Oggi l’emergenza geopolitica e il rincaro insostenibile dei carburanti hanno costretto le nazioni a un drastico passo indietro sulle politiche ambientali, portando alla riattivazione su larga scala delle vecchie centrali termoelettriche dismesse. Di fronte alla profonda crisi scaturita dal conflitto tra Stati Uniti, Israele e Iran, anche l’Italia ha scelto di correre ai ripari, ufficializzando lo slittamento della definitiva uscita dal carbone al 2038.
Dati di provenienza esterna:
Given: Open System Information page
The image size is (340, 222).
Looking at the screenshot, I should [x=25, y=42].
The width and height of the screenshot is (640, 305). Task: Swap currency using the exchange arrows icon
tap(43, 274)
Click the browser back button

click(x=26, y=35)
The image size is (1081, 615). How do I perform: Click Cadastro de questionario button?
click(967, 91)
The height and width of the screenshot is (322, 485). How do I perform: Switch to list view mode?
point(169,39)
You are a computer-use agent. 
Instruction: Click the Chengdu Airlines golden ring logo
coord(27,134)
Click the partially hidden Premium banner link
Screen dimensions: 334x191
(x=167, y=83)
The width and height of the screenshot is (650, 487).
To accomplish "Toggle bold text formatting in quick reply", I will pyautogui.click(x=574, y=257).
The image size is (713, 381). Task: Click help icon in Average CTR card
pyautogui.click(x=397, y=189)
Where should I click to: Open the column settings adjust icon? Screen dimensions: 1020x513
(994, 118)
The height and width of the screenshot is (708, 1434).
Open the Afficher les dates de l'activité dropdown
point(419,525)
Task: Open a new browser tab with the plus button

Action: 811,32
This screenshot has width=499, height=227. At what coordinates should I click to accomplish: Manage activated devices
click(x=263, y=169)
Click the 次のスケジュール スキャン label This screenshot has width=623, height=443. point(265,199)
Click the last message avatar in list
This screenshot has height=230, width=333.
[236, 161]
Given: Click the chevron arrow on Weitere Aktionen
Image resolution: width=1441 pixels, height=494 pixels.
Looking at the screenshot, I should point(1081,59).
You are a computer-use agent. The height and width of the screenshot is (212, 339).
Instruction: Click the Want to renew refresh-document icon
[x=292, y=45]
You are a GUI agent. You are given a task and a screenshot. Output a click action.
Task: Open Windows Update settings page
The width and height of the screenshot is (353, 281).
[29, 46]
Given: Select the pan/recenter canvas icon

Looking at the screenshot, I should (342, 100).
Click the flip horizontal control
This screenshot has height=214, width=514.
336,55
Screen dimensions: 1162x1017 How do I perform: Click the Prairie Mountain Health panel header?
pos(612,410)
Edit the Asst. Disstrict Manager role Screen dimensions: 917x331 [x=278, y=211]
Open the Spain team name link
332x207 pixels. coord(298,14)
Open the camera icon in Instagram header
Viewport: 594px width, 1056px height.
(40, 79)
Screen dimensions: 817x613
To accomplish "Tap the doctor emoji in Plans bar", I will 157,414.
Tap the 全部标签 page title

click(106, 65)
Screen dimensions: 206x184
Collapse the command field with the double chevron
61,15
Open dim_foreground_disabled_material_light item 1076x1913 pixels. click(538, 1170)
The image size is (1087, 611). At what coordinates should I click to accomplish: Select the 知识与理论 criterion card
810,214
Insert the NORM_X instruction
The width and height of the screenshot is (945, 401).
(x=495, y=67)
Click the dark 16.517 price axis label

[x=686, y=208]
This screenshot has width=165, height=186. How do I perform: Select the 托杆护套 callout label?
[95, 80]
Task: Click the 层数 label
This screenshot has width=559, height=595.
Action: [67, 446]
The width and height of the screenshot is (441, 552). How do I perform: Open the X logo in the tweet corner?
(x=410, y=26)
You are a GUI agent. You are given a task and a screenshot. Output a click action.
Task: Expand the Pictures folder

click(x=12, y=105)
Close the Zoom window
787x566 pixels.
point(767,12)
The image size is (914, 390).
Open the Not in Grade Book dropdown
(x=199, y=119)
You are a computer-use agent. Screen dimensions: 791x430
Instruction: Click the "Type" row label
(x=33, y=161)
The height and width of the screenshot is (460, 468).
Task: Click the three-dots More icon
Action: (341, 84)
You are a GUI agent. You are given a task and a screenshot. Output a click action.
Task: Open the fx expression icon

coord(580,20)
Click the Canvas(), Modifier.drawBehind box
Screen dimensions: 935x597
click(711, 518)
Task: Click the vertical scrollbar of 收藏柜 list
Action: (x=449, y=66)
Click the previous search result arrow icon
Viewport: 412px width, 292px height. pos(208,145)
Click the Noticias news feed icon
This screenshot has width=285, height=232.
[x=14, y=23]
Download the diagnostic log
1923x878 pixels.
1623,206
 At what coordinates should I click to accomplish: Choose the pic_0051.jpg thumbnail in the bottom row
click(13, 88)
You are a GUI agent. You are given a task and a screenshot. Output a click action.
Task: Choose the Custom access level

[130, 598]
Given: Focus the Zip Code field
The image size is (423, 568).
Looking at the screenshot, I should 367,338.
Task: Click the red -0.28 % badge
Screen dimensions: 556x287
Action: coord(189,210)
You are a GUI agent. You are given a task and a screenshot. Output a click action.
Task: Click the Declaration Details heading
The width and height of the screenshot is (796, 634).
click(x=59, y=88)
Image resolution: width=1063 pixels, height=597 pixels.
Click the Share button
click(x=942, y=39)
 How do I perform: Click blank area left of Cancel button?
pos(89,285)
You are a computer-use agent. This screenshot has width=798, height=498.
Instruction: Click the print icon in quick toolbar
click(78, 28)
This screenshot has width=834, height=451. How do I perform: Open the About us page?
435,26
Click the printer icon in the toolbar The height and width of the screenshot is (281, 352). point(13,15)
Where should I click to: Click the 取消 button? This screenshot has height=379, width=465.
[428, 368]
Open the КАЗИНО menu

La grave carenza di approvvigionamenti legata alle tensioni sullo Stretto di Hormuz ha generato un clima di imminente austerità. Con le pompe di benzina che erogano gasolio a oltre due euro al litro e il rischio concreto di blocchi aeroportuali o scaffali vuoti nei mesi estivi, la dipendenza estera per gli idrocarburi si sta rivelando estremamente onerosa. Per scongiurare il collasso, i governi stanno riaccendendo i camini delle strutture più inquinanti. Nel continente asiatico i combustibili fossili solidi soddisfano ancora la metà del fabbisogno energetico complessivo, mentre negli Stati Uniti i grandi imprenditori minerari stanno accumulando enormi fortune cavalcando l’attuale carenza di alternative.
Il ritorno di fiamma per il carbone certifica i pesanti ritardi della tanto decantata transizione ecologica. Già alla fine del 2023 le istituzioni comunitarie europee avevano segnalato l’inadeguatezza dei piani statali per raggiungere i parametri fissati per la fine del decennio. Per centrare l’obiettivo servirebbero investimenti colossali, stimati in circa seicentosessanta miliardi di euro annui, cifre che le amministrazioni pubbliche faticano a stanziare, preferendo dirottare i capitali verso il potenziamento della difesa militare.
Nonostante alcuni picchi positivi, come il primato continentale dell’energia solare raggiunto nell’estate del 2025 o il superamento del quarantasette percento di elettricità pulita prodotta in Europa nel 2024, il ritmo di crescita risulta troppo blando. Guardando al panorama italiano, il recente dossier della Fondazione per lo sviluppo sostenibile ha evidenziato come l’anno passato le fonti rinnovabili si siano fermate al quarantanove percento della generazione nazionale. Per rispettare i traguardi fissati al 2030, la quota dovrebbe raddoppiare in appena sei anni: un’accelerazione mai realmente iniziata e oggi definitivamente frenata dal ritorno in funzione dei vecchi complessi a carbone.